Can we do this with RTSP stream?

Looks mostly correct except line 16, a lack of an skimage import, and the last part should look like this:

# capture the image

    img = camera.CaptureRGBA()

    out_test = simple_cpu_image_hash(img, 8, True)


    detections = net.Detect(*img)



Img is actually a Tuple[PyCapsule, int, int] (that’s typing notation). In simpler terms, it’s a tuple (an immutable sequence) of a pointer to the image, the width, and the height, so you need to unpack them into a function that has the same signature (image, width, height).

img = camera.CaptureRGBA()

… rather than …

img, width, height = camera.CaptureRGBA()

Is just to pass around three things conveniently in one container. Since the image, width, and height are logically related and all functions that use them have the same signature, it makes sense to pass them around this way. The same code could be written like:

# capture the image

    capsule, width, height = camera.CaptureRGBA()

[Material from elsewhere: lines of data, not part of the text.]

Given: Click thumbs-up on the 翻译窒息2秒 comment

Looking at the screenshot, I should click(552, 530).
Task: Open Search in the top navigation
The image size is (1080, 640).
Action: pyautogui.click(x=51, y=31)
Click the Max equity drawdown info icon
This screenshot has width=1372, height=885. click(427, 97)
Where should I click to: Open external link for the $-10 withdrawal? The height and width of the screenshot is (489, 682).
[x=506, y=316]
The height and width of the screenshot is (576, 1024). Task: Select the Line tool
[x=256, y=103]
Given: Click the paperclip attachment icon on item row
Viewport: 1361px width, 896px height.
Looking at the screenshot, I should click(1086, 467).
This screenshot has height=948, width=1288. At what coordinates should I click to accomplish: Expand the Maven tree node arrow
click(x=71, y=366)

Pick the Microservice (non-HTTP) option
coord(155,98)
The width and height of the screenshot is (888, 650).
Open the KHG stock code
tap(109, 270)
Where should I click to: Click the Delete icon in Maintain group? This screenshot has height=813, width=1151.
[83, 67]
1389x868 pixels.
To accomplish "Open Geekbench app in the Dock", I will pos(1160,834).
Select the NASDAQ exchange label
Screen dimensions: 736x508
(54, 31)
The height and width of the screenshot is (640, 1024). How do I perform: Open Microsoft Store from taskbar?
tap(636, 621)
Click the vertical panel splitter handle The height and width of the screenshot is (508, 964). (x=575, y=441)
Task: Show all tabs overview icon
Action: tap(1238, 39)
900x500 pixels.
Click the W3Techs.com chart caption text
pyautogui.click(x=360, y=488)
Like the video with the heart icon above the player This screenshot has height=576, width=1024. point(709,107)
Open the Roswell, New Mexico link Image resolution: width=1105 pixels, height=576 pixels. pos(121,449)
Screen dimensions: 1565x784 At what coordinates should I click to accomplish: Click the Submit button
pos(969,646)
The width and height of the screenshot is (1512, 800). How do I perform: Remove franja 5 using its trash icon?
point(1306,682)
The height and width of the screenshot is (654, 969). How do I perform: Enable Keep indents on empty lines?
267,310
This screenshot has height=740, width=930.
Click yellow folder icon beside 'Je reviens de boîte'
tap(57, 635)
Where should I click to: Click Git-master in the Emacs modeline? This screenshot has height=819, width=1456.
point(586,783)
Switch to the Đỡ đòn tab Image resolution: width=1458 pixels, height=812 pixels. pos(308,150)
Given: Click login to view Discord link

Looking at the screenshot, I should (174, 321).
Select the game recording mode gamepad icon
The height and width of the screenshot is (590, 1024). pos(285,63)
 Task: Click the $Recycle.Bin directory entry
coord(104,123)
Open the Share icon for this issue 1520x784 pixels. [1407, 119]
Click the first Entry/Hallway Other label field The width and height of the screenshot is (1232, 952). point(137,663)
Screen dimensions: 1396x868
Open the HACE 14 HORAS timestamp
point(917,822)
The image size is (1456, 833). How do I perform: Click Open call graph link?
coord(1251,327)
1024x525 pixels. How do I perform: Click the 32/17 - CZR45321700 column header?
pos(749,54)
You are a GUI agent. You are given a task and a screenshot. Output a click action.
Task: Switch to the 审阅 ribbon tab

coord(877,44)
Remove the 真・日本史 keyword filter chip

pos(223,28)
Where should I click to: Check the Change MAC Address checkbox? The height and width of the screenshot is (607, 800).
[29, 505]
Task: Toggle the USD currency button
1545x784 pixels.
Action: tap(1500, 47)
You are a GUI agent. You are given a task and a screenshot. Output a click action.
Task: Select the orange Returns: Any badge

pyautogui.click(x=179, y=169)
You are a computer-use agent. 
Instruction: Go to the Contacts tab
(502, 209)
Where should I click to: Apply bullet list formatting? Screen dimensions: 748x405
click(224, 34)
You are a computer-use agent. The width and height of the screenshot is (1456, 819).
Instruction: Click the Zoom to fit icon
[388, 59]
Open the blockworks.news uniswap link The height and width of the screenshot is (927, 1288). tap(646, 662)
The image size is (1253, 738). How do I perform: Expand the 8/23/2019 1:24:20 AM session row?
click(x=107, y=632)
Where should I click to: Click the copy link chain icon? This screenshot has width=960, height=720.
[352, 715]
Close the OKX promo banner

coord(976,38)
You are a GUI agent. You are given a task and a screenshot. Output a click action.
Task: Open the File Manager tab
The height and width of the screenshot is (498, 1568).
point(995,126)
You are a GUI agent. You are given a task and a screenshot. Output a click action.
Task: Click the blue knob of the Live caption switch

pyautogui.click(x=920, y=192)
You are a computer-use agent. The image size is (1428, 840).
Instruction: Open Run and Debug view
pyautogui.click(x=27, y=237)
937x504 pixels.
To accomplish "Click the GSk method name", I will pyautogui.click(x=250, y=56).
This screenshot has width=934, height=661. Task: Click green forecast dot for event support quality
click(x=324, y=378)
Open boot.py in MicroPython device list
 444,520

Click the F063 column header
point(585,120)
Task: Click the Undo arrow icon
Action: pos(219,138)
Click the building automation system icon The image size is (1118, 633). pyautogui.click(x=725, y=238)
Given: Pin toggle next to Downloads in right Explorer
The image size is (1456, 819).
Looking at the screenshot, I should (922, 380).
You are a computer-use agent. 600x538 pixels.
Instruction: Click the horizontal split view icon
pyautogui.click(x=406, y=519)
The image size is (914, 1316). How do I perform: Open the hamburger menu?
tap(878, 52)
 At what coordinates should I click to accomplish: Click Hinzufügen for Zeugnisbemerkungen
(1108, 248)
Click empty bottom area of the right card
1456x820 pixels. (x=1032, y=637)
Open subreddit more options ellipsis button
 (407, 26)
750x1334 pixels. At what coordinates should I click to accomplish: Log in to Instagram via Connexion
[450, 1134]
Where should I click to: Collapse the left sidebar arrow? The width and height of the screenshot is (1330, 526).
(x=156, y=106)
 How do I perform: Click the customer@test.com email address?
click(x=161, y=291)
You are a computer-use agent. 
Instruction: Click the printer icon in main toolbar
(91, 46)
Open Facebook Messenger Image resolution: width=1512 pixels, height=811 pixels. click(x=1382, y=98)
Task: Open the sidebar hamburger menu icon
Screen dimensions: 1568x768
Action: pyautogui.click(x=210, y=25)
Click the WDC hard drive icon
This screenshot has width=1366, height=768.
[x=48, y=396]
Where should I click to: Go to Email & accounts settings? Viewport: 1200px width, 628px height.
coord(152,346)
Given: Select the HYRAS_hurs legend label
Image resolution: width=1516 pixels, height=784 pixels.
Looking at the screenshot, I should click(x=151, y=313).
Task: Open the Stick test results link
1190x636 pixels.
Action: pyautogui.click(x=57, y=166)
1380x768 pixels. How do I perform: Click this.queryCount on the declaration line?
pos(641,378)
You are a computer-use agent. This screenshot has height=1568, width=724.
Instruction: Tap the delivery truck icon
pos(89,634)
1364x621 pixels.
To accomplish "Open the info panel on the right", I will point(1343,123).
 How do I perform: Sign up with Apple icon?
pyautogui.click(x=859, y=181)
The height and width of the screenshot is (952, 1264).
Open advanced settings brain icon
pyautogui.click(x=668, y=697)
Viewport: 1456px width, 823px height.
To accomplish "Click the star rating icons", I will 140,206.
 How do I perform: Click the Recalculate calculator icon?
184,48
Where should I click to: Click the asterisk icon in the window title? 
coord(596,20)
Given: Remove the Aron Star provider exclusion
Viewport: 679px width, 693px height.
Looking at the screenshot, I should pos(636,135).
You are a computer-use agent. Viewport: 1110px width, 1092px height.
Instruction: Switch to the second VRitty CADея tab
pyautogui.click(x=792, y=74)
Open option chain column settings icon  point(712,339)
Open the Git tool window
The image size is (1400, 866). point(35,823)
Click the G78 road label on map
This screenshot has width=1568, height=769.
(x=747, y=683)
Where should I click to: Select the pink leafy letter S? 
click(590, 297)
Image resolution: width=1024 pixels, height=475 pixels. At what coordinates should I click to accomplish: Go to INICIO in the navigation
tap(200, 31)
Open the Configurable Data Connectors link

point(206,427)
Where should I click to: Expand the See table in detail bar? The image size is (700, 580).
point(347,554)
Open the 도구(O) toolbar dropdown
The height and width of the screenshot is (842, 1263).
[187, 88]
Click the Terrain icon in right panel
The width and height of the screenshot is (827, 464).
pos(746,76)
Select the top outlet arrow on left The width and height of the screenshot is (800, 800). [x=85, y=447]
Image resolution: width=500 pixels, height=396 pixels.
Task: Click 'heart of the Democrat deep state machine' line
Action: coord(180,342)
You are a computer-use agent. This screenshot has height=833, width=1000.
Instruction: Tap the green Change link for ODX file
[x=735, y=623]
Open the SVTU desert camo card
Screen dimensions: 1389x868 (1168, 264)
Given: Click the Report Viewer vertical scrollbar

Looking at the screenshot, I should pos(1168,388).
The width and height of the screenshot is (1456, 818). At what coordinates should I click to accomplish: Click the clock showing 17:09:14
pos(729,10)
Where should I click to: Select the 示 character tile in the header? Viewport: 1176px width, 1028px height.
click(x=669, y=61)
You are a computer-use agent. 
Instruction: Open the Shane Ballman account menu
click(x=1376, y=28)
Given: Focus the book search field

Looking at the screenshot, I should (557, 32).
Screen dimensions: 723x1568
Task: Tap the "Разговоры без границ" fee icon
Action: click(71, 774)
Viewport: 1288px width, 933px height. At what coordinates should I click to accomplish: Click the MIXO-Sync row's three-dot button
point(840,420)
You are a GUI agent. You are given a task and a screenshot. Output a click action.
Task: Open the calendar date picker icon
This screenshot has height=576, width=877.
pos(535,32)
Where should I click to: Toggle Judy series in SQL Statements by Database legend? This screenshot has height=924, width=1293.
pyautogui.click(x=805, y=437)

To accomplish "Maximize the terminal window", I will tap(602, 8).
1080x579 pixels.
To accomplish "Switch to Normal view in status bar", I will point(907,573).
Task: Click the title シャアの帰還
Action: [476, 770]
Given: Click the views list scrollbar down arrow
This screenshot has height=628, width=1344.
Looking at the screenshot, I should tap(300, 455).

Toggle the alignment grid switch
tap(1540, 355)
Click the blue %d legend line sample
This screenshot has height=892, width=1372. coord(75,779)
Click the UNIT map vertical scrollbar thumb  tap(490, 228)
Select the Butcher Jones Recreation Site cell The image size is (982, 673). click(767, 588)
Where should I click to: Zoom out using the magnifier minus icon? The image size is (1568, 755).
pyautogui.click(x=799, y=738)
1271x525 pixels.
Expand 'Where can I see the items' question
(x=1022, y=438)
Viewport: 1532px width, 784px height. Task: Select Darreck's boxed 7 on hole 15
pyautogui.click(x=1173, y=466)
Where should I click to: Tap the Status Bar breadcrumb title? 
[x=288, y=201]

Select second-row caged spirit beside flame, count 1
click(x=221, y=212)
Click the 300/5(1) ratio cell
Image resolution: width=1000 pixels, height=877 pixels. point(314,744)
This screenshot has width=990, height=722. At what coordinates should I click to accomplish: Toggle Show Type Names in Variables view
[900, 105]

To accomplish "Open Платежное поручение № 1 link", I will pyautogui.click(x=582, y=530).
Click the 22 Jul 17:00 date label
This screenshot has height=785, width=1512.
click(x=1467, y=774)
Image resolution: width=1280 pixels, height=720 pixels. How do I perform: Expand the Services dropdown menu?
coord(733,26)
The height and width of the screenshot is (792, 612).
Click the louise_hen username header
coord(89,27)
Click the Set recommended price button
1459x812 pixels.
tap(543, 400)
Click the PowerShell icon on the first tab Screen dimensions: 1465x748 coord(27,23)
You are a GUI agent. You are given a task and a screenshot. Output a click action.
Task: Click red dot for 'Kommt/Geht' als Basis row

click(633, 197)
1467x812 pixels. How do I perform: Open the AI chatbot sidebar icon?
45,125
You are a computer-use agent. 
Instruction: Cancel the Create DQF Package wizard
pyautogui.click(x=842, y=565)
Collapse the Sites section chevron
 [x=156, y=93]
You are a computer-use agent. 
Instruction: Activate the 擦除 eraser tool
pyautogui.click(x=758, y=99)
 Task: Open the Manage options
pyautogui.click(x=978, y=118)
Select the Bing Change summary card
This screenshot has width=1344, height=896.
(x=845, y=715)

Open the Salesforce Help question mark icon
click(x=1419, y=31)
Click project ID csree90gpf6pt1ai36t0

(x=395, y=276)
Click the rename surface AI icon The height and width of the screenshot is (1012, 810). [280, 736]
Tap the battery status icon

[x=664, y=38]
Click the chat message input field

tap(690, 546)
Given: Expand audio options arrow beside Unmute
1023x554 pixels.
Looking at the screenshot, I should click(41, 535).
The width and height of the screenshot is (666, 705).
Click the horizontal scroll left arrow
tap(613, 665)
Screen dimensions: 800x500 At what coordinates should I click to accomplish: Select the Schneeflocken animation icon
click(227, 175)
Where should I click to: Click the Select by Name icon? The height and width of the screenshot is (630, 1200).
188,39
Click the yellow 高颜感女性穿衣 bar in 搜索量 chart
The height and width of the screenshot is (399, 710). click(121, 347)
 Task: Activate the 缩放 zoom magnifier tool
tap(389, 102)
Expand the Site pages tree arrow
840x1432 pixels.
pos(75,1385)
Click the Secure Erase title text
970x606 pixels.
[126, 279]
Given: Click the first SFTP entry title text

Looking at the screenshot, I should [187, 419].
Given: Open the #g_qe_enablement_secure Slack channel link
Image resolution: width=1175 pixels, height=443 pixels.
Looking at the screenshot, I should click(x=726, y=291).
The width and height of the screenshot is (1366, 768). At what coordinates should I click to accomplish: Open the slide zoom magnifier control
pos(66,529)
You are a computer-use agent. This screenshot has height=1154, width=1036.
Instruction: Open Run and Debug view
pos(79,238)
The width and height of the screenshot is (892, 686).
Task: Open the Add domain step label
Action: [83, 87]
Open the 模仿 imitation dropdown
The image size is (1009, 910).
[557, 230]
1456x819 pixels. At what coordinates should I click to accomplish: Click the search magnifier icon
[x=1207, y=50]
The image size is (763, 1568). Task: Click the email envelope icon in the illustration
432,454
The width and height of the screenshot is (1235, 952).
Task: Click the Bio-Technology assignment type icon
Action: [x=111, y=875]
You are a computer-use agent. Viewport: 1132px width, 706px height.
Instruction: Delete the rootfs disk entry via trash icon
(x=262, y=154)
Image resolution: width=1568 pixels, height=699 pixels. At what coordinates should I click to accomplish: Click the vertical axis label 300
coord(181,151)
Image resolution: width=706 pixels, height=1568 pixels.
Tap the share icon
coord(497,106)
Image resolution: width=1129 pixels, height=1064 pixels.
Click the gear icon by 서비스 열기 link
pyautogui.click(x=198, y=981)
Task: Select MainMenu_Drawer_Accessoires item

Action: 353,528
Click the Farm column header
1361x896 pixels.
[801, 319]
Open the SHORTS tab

    out_test = simple_cpu_image_hash((capsule, width, height), 8, True)


    detections = net.Detect(capsule, width, height)


    display.RenderOnce(capsule, width, height)

Also, you don’t really have to, but if you do use the image hashing function in your code, please preserve the docstrings, comments, and where you found it :)

Do you mean use the Jetson libraries with an rtsp stream? I suppose you could but it’s probably easier to use DeepStream for that.